RECORDS SUPPLIED →
========

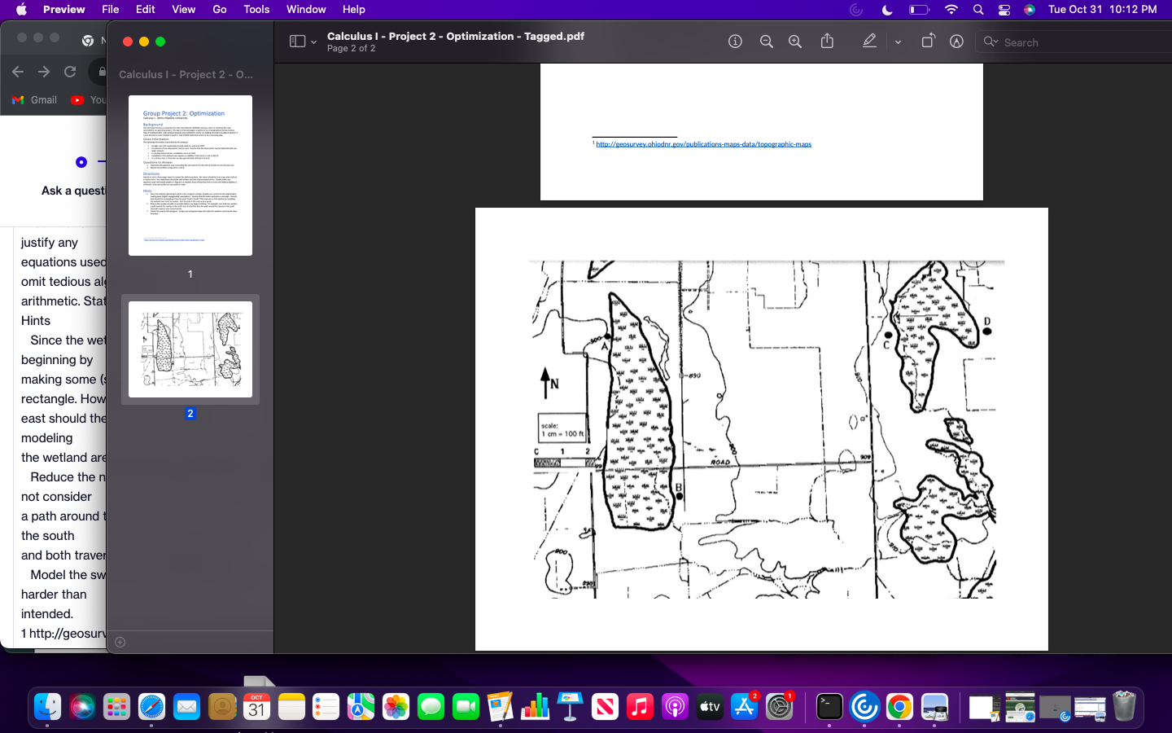The image size is (1172, 733).
Task: Check battery level indicator in menu bar
Action: [919, 10]

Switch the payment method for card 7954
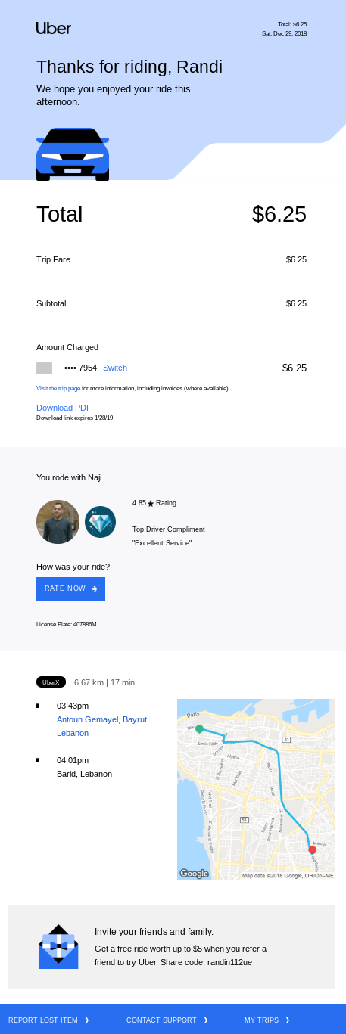pos(115,368)
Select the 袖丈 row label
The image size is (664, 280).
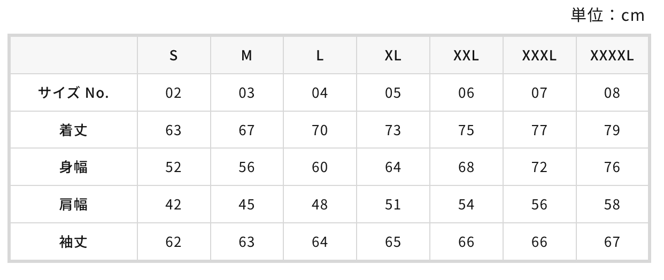click(x=73, y=242)
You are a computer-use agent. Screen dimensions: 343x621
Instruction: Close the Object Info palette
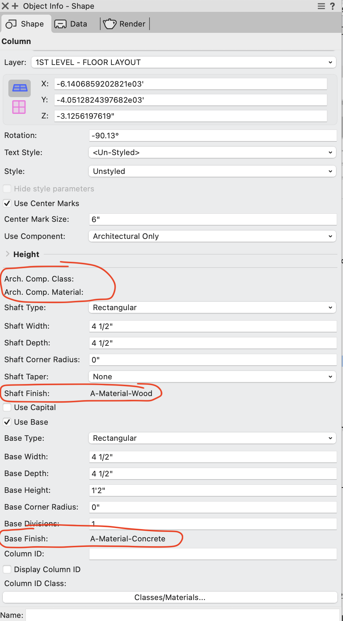tap(5, 6)
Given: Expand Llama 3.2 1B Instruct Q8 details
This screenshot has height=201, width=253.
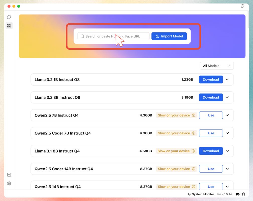Looking at the screenshot, I should tap(227, 80).
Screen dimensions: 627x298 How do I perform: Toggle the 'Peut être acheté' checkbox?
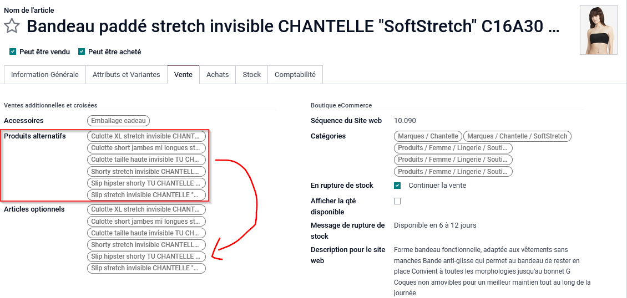(82, 52)
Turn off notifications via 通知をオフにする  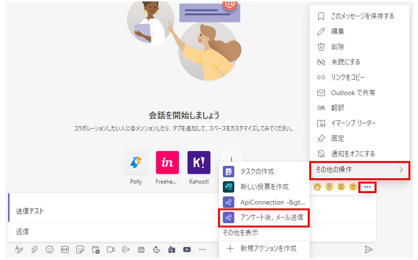[x=353, y=154]
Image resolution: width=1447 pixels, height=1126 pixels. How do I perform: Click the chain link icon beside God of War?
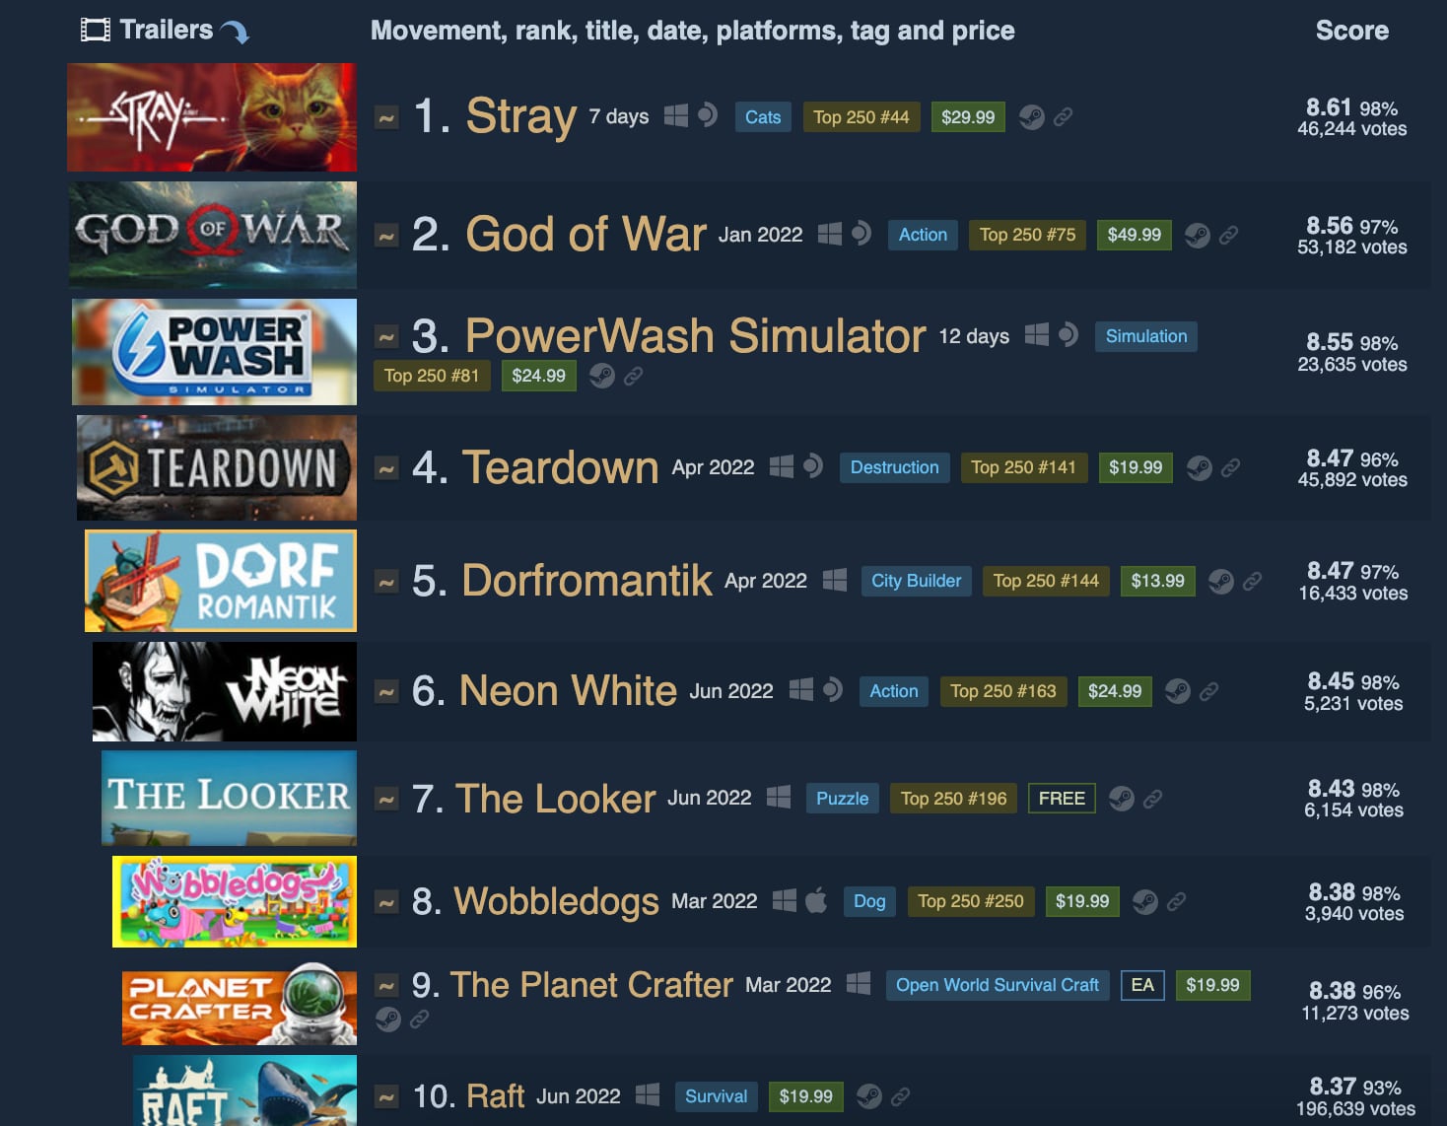1228,236
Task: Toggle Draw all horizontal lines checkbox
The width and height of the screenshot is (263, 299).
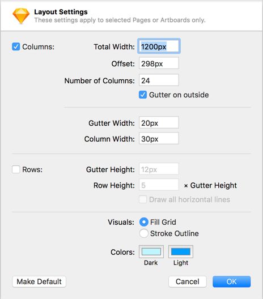Action: point(143,199)
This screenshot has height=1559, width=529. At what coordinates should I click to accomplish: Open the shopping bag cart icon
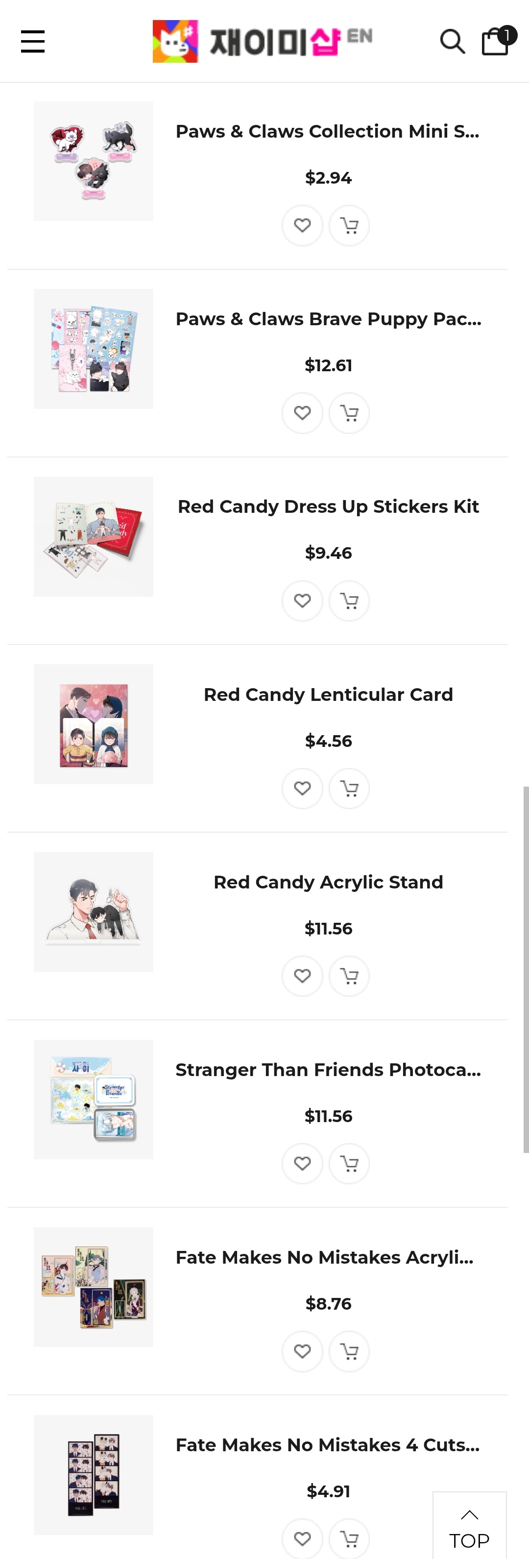pos(496,41)
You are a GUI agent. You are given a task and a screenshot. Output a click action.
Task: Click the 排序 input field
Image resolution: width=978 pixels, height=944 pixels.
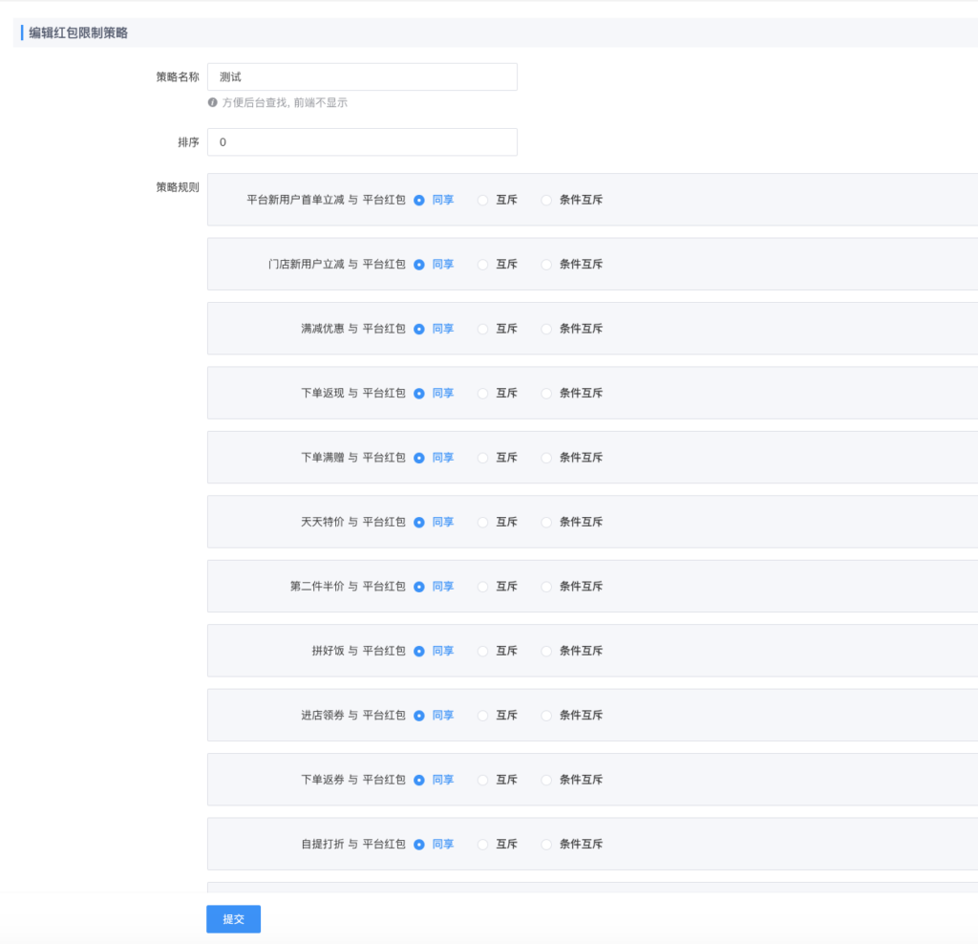click(x=362, y=142)
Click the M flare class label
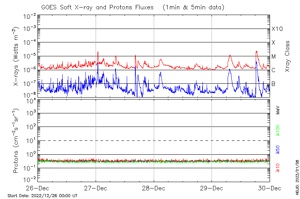 274,57
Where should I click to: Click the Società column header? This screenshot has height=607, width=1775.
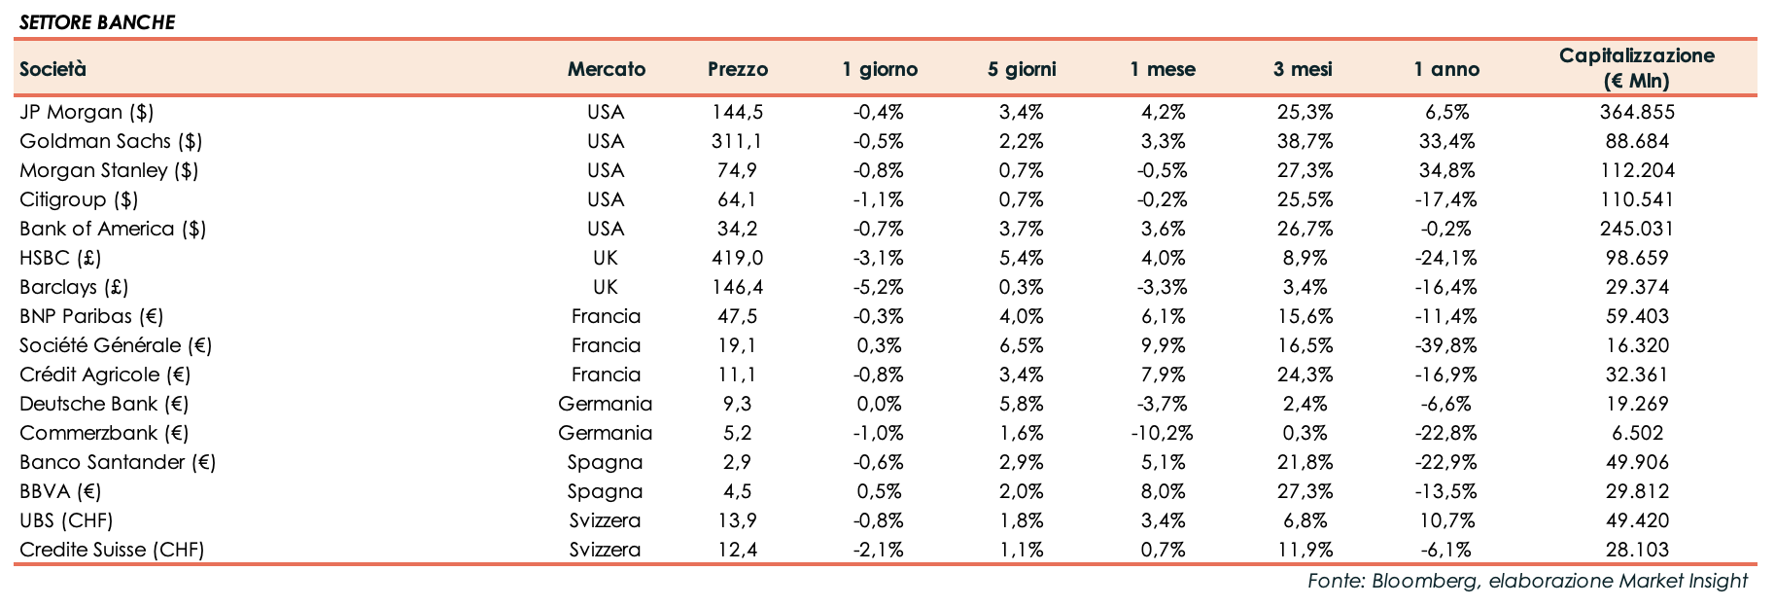pyautogui.click(x=52, y=69)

========

ABOUT THIS EXERCISE →
Go through the listing above and list every line that has the word "agent".

FINAL ANSWER →
You are a computer-use agent. Screen dimensions: 343x621
You are a GUI agent. You are given a task and a screenshot. Output a click action.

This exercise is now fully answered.